Saul Chapnick

Sanitizing Mass Murder: A Historical Novelette



OPINION  |  LITVAK AFFAIRS  |  (AB)USE OF JEWISH STUDIES FOR HISTORICAL REVISIONISM  |  YIDDISH AFFAIRS  | YIVO IN LITHUANIA  | HUMOR (OF SORTS)

by Saul Chapnick  

from today’s TIMES OF ISRAEL

PREFACE: This is a “must-tell” story. It has, for too long, been deliberately kept away from you, the public. It is a fictionalized account of actual events. This tale has all the components of modern day noire: a lone hero, a jaded country, not admitting to its murderous genocidal past, and a once revered institution, experiencing a moral dilemma that could affect her very existence. 

This is the story of Dr. Raphael L. Hatulay and what he has witnessed over the years between the goings on with what we shall call, ASHKI and the Republic of Fenwick. During this process Professor Hatulay has lost almost everything he worked for in life, but he is still fighting for what is right and just. This story deserves to be told.  You deserve to hear it.

“What is the stated mission of a non-profit institution?”  the Public Health professor asked his students nearly five decades ago.
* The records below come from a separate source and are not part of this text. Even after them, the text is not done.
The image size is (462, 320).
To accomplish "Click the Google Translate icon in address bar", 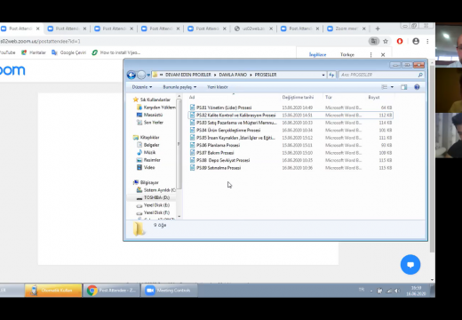I will [x=374, y=41].
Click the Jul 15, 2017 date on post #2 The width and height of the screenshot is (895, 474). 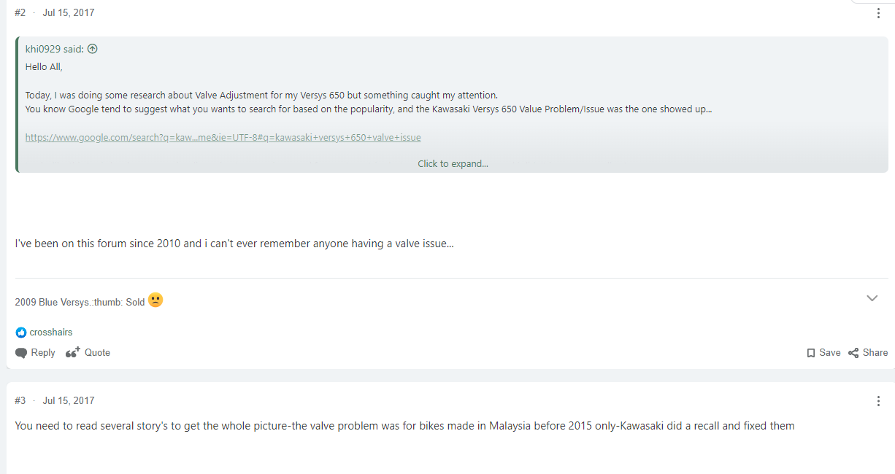pos(69,13)
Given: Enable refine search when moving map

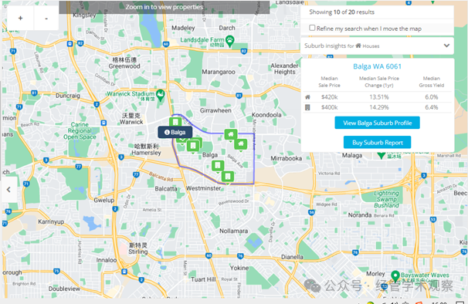Looking at the screenshot, I should pos(312,28).
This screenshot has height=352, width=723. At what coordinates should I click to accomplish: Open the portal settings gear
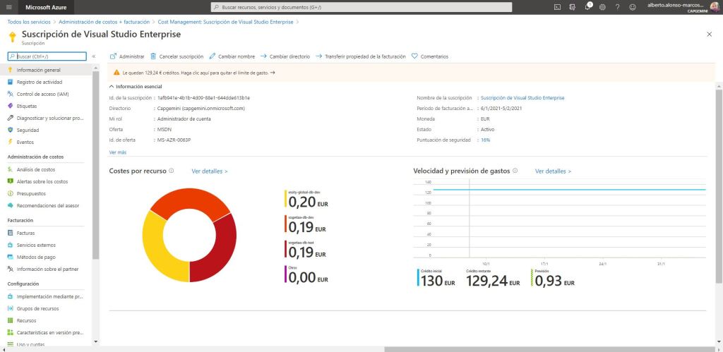[x=602, y=6]
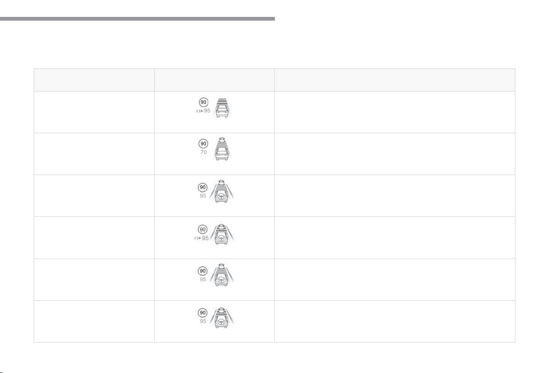
Task: Click the 95 speed value in the last table row
Action: click(203, 321)
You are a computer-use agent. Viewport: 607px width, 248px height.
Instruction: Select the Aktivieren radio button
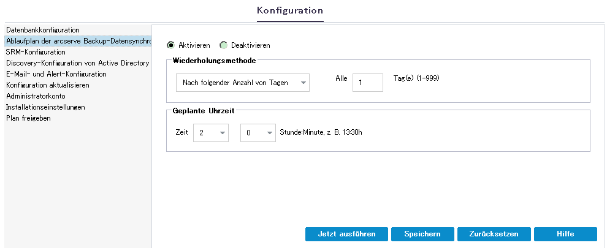(x=170, y=45)
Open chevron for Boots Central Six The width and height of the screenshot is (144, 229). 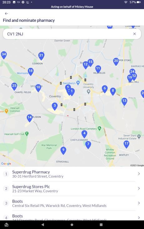(139, 203)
Depending on the agency, the answers provided from the students differed about the stated mission: from feeding the hungry to educating the masses to caring for the elderly.

“Wrong. Wrong, Wrong! Lies, lies, lies!” retorted the professor, who was also the director of a major governmental agency. “The main purpose of charitable organizations and nonprofits is one thing, and one thing only, continuity and survival, no matter what and no matter who gets in the way. Nothing else matters!”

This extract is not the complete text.